GOAL – Quote the entire listing below word for word, leaving out the pictures.

--- Start of PROVIDED DATA ---

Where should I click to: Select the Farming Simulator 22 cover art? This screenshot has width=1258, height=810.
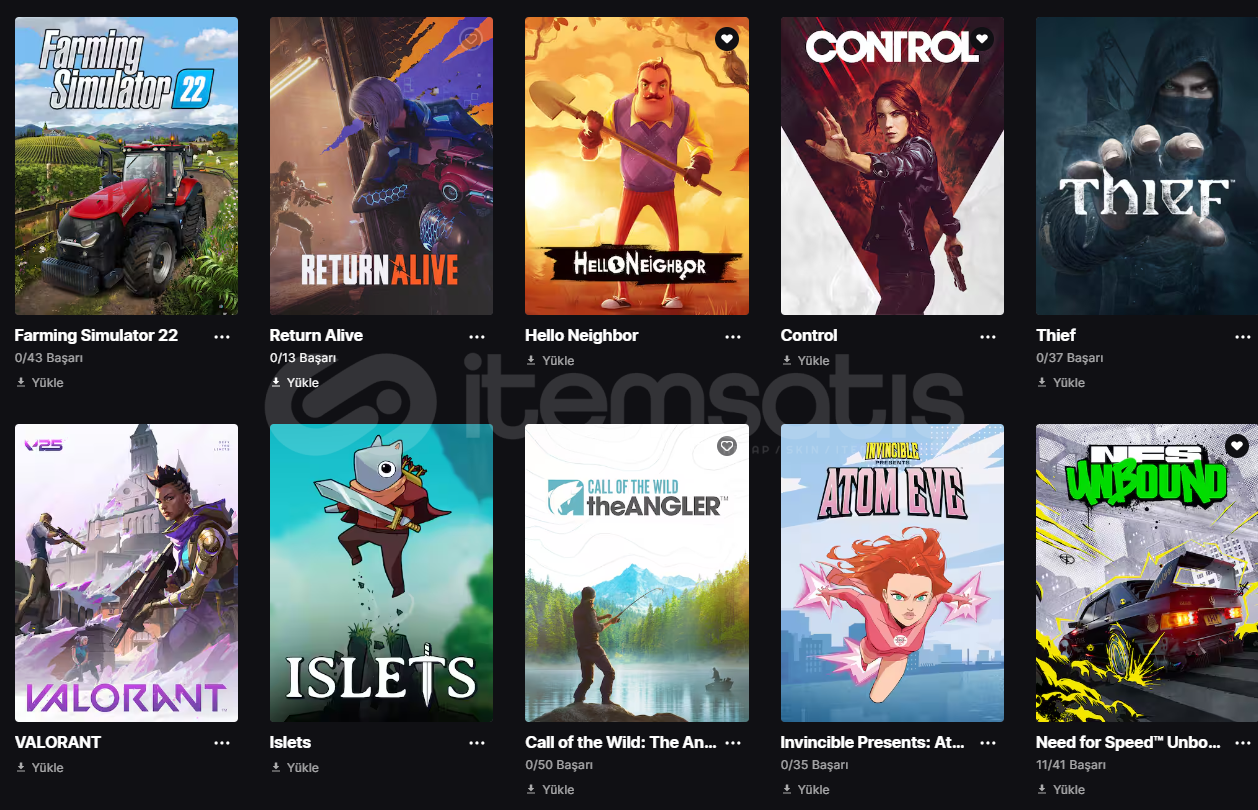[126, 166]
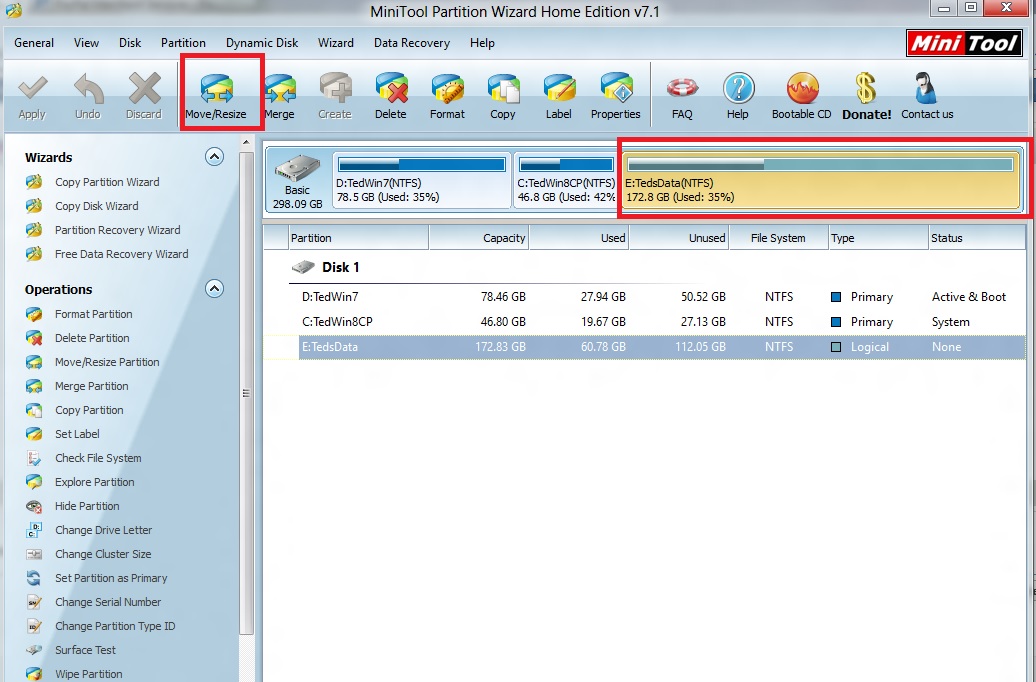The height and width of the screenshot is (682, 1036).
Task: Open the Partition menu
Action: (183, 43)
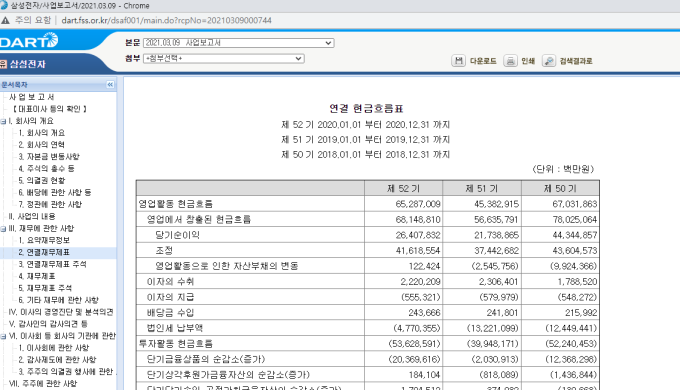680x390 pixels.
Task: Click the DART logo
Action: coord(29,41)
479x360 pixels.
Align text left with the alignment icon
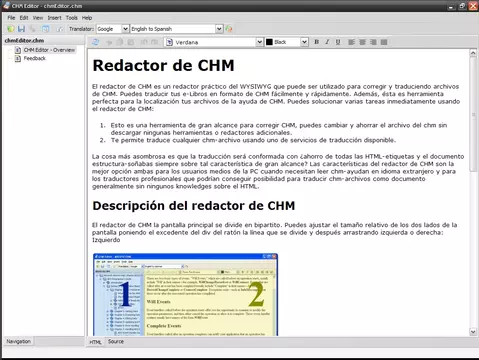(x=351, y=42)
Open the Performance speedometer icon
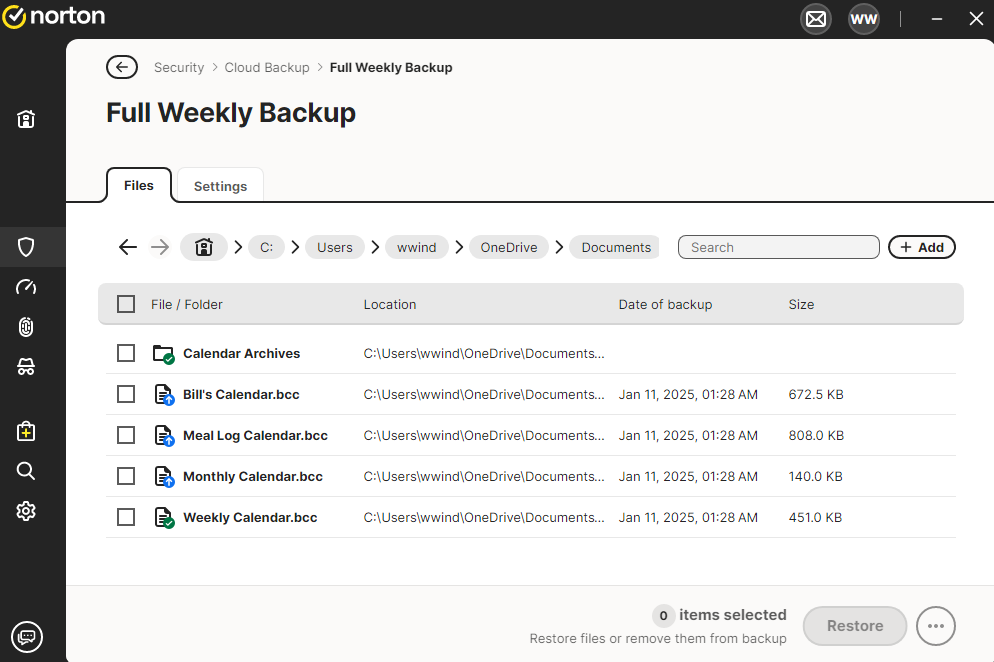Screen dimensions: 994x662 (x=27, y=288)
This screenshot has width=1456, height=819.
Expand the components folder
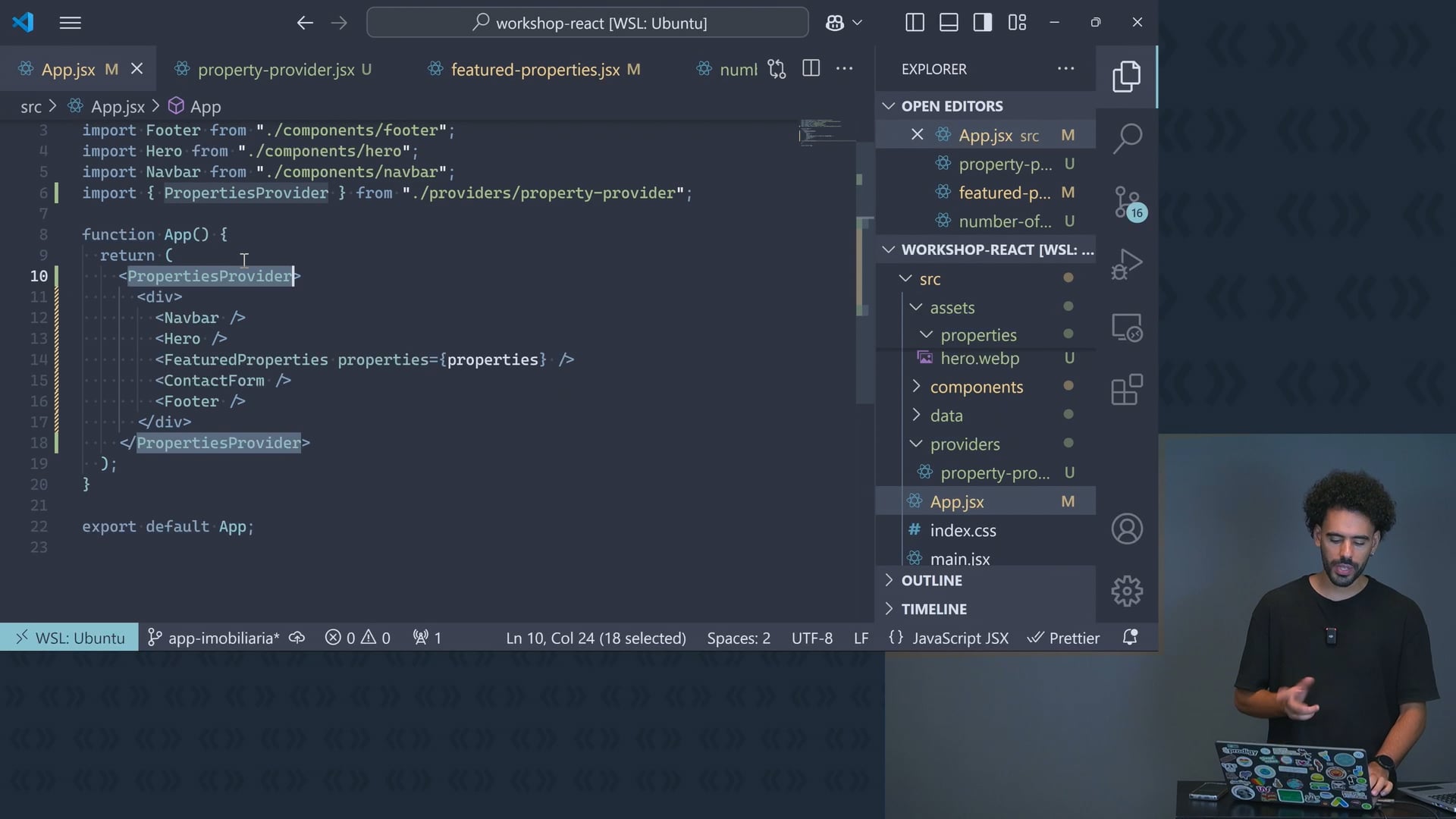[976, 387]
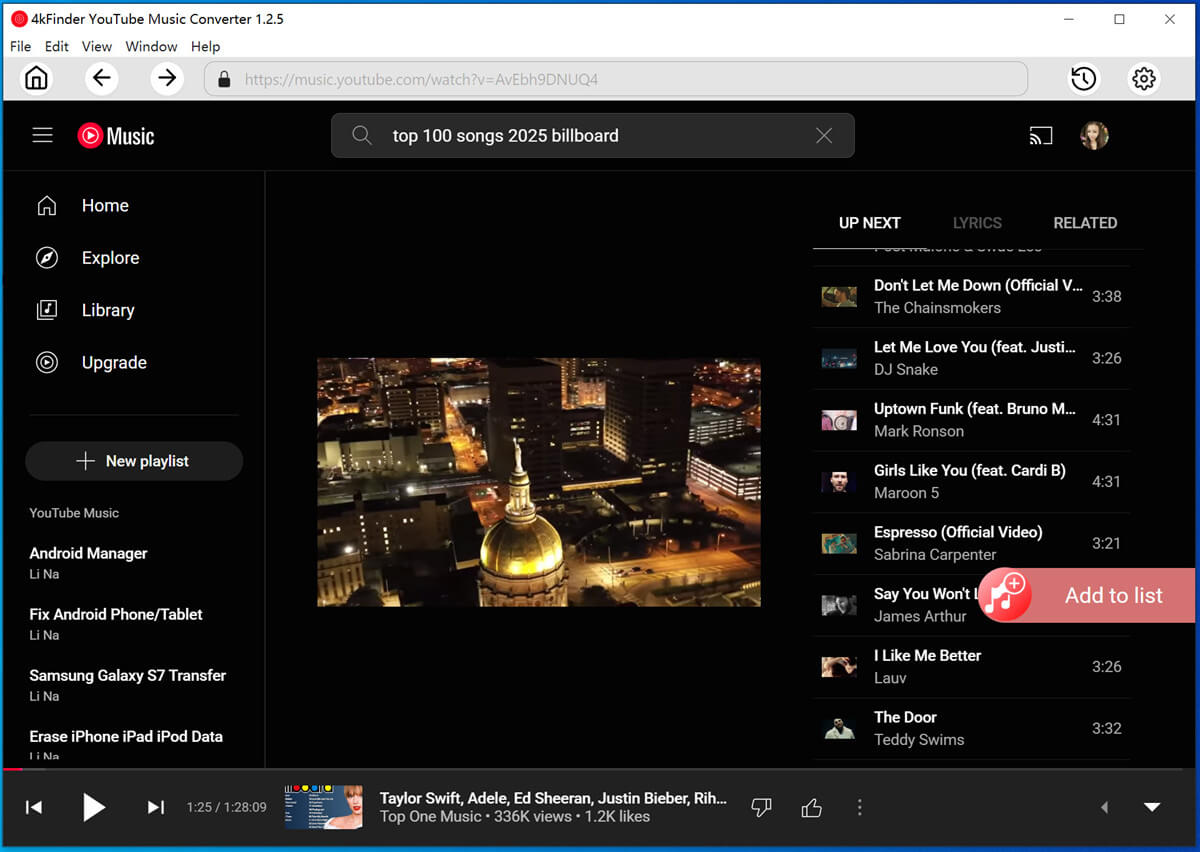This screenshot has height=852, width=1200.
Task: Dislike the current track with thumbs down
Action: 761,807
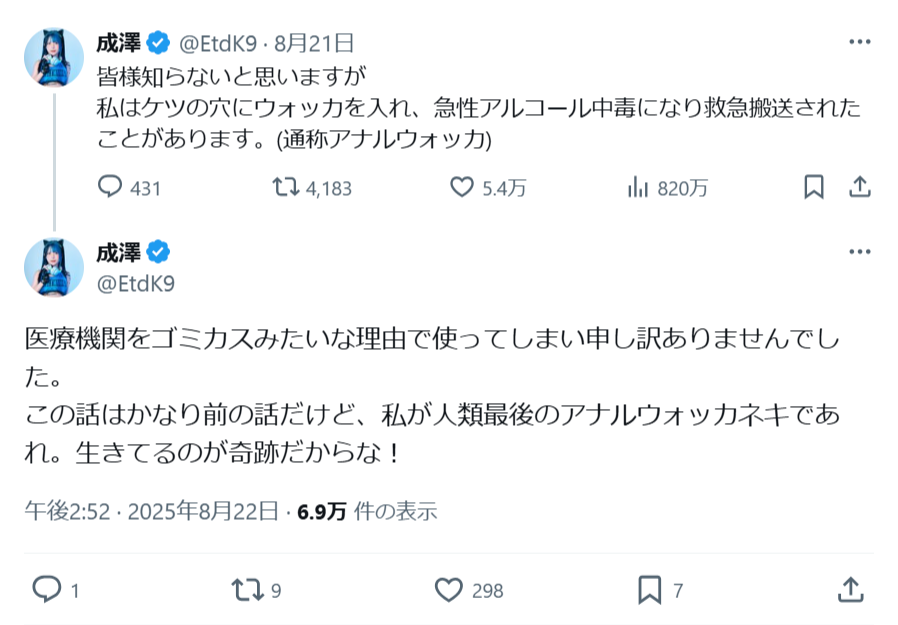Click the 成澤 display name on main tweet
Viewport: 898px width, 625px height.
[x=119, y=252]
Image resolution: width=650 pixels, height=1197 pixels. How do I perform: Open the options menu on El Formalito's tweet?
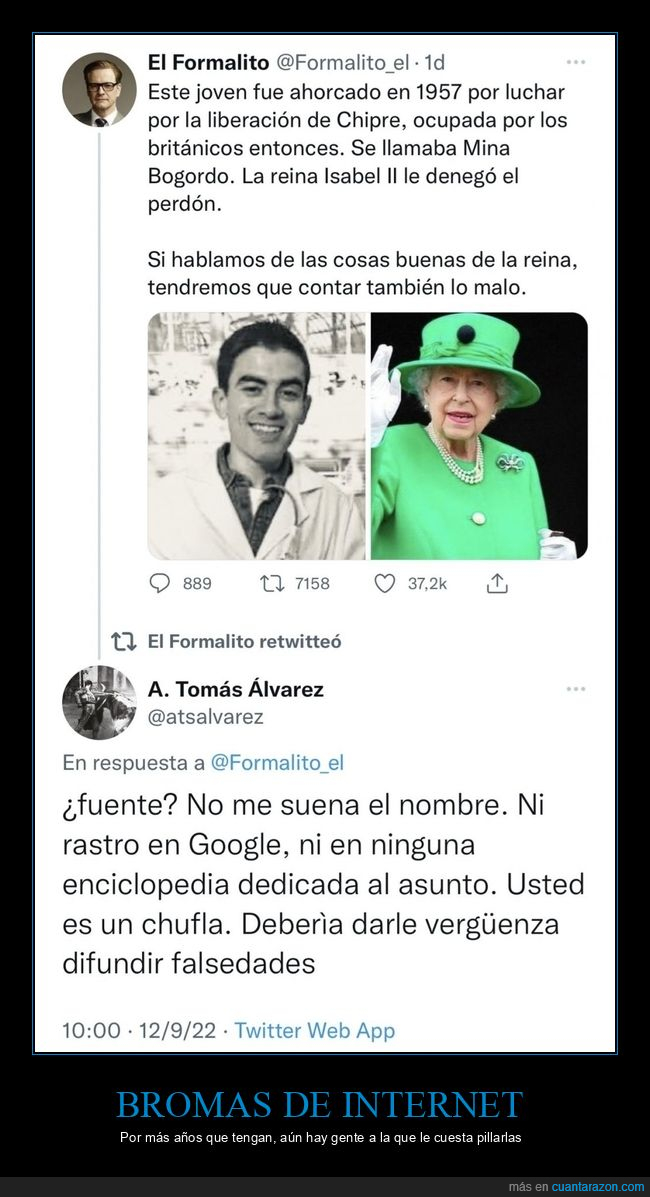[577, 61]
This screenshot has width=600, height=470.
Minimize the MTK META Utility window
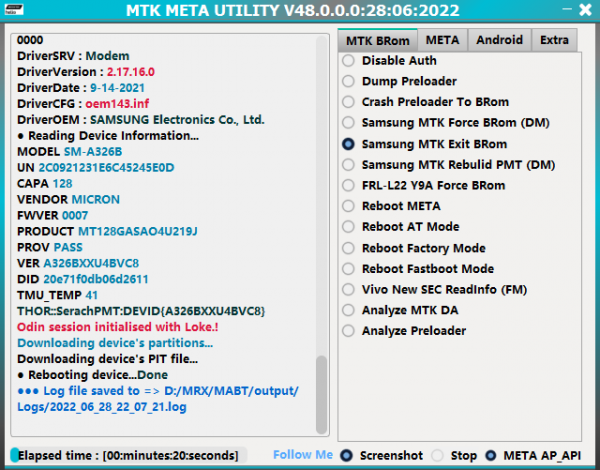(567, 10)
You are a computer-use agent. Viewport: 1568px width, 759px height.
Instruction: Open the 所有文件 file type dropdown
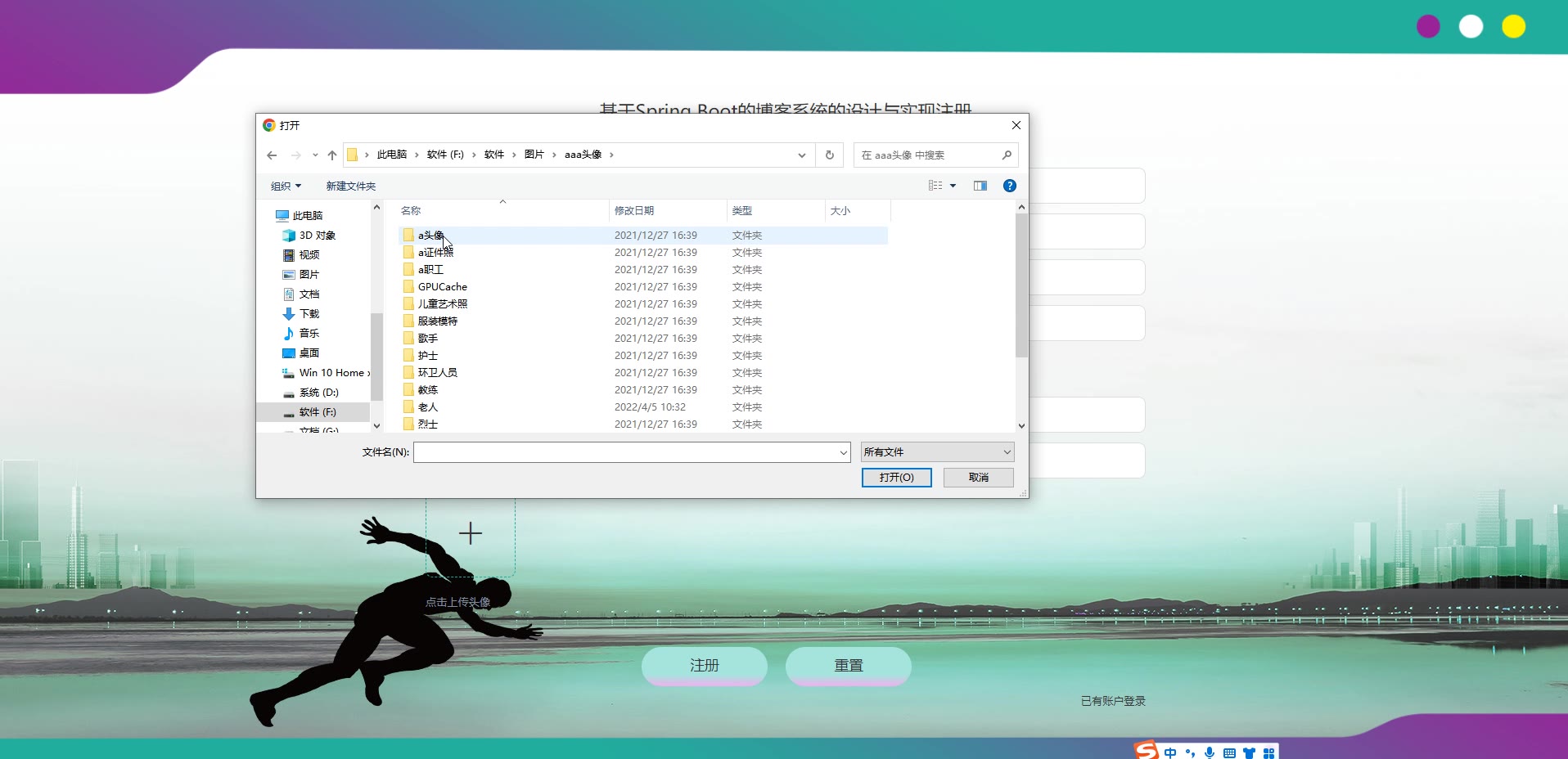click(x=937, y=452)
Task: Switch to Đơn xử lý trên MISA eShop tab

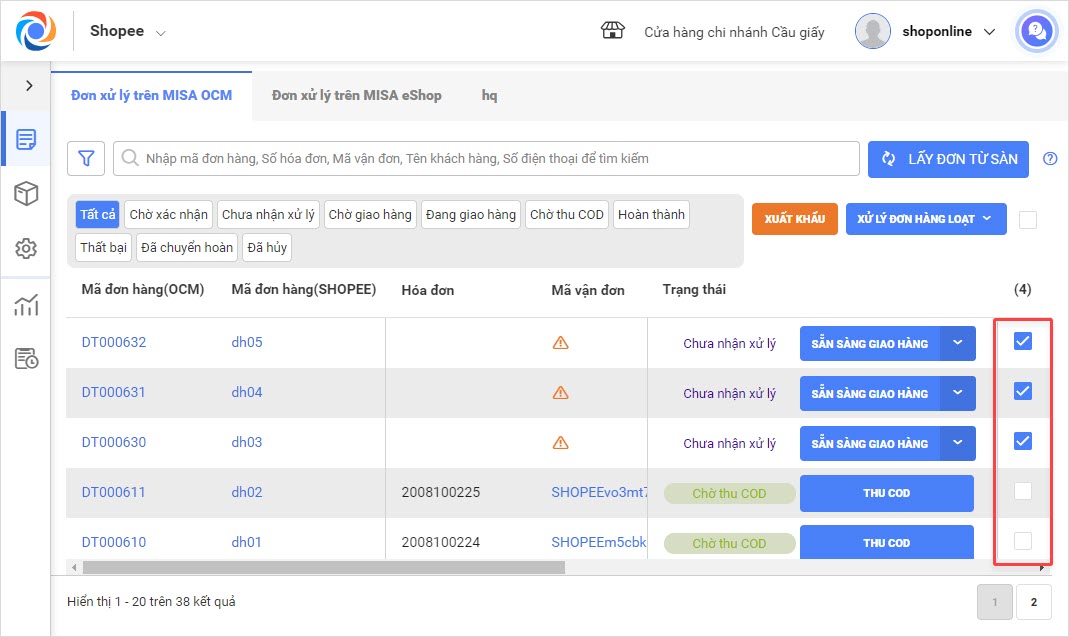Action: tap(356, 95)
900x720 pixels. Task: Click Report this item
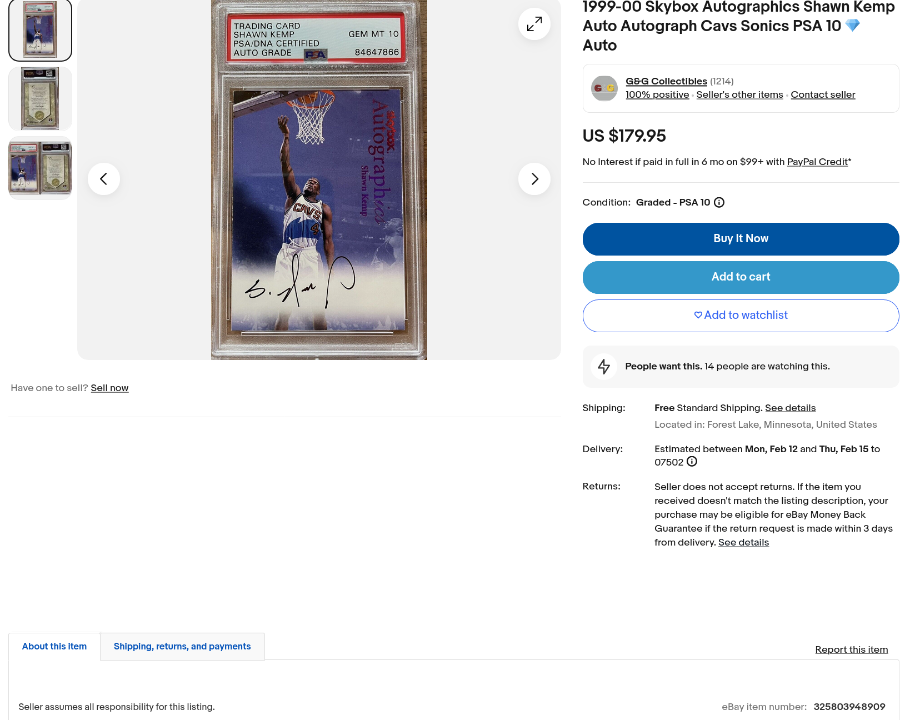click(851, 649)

--- End of PROVIDED DATA ---

RESPONSE FOR THIS EXERCISE –
Where should I click to: Select the Farming Simulator 22 cover art? This screenshot has width=1258, height=810.
[126, 166]
The height and width of the screenshot is (682, 1036).
Task: Open the Partition menu
Action: (183, 43)
680x390 pixels.
Task: Click the DART logo
Action: coord(29,41)
479x360 pixels.
Align text left with the alignment icon
(x=351, y=42)
Open the Performance speedometer icon
Screen dimensions: 994x662 (x=27, y=288)
This screenshot has width=1456, height=819.
Expand the components folder
[976, 387]
This screenshot has height=852, width=1200.
Task: Dislike the current track with thumbs down
Action: 761,807
Click the 成澤 display name on main tweet
Viewport: 898px width, 625px height.
[x=119, y=252]
Image resolution: width=650 pixels, height=1197 pixels. How do I perform: Open the options menu on El Formalito's tweet?
[577, 61]
This screenshot has width=600, height=470.
Minimize the MTK META Utility window
(567, 10)
You are a computer-use agent. Viewport: 1568px width, 759px height.
Instruction: Open the 所有文件 file type dropdown
click(x=937, y=452)
Task: Switch to Đơn xử lý trên MISA eShop tab

Action: tap(356, 95)
900x720 pixels. Task: Click Report this item
click(851, 649)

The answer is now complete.